Dans une interview à Libération, une des rarissimes accordées par Duvert, il déclare: « Il n'y a pas de personnage pédophile dans ce livre, [...], même pas d'érotisme, pas de relation réussie. J'ai d'abord éliminé le pédophile, tous ceux qu'il m'est arrivé de rencontrer jusqu'ici m'ont paru des gens insupportables, [...] pires que les parents,..[...], «Je me désolidarise entièrement de la pédophilie telle que je la vois. Je reste entièrement solidaire des combats qui sont menés contre cela.».


http://www.liberation.fr/culture/347102.FR.php



Si on reprend son cheminement dans l'ordre, il y a d'abord un grand sculpteur de la langue française, qui conquiert ses lettres de noblesse et un prix littéraire avec « Paysage de fantaisie », écrit sans syntaxe dans une recherche éperdue d'harmonies conceptuelles et phonétiques, et brosse des tableaux par petites touches, d'une manière impressionniste, voire néo-impressionniste, puis ensuite un sociologue avisé qui donne en langage académique « Le bon sexe illustré », aboutissement de sa pensée sous forme d'un traité quasi-scientifique.


Malheureusement, ses ouvrages ne sont pas publiés dans l'ordre où il les a écrits, ce qui ne simplifie pas la compréhension de son cheminement. De plus, le personnage, compliqué et écorché vif, fuit la presse et la ville, semble égarer quelque peu le fil de son œuvre dans ses problèmes personnels, et donne enfin un dernier ouvrage taillé au couteau « Abécédaire malveillant » qui arrive alors que le « retour de l'ordre moral » est déjà commencé, et contribue à précipiter son oubli. Devenu misanthrope, il achève son existence dans les conditions que l'on sait.


Que reste-t-il donc de l'œuvre ? : Le regard d'un visionnaire, qui a prédit, décortiqué et expliqué le retour de manivelle pudibond qui allait suivre la libération sexuelle des années 70 et la quasi hystérie que nous connaissons aujourd'hui à propos de la pénalisation des gestes sexuels. Les théories de Reich appliquées à l'après-guerre, développant la récupération par « l'establishment » de l'activité et de l'énergie sexuelle, la théorie des « travailleurs et des petits soldats » trouvent sous sa plume l'aboutissement de leur développement et la quintessence de leur clarté.

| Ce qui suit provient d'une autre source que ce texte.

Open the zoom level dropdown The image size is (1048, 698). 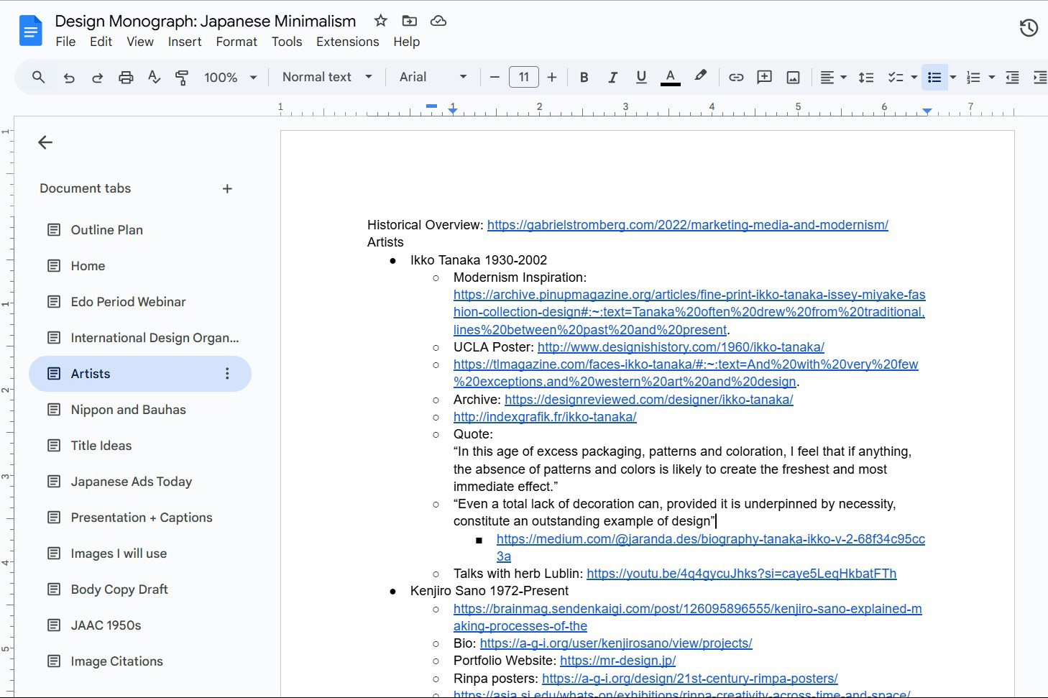(x=229, y=77)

( La théorie des travailleurs et des petits soldats démontre que tout détournement d'énergie du travail au profit d'une activité sexuelle devient interdit sauf s'il rembourse la société par la procréation d'un petit travailleur ou d'un petit soldat. D'où l'exclusion de l'avortement, la contraception, l'homosexualité, la masturbation, la sodomie, toute forme de recherche du plaisir, etc...)


Car où en sommes-nous arrivés? A un système pénal qui louche et pose deux regards contradictoires sur les mêmes faits et les mêmes personnes: d'un côté, la loi considère comme automatiquement irresponsable et dénué de discernement tout mineur de quinze ans impliqué dans des gestes sexuels avec un partenaire plus âgé, lequel devient, quelles que soient les circonstances des faits, « un coupable agresseur sexuel », et de l'autre côté, une récente aggravation de l'arsenal sécuritaire qui découvre que les citoyens de treize ans ne sont pas toujours aussi irresponsables et dénués de discernement qu'on veut bien le dire, au point que devant la multiplication constatée des délits dont ils sont les auteurs, on veut maintenant les ficher dans le système Edvige, les incriminer, les juger et les incarcérer comme des majeurs.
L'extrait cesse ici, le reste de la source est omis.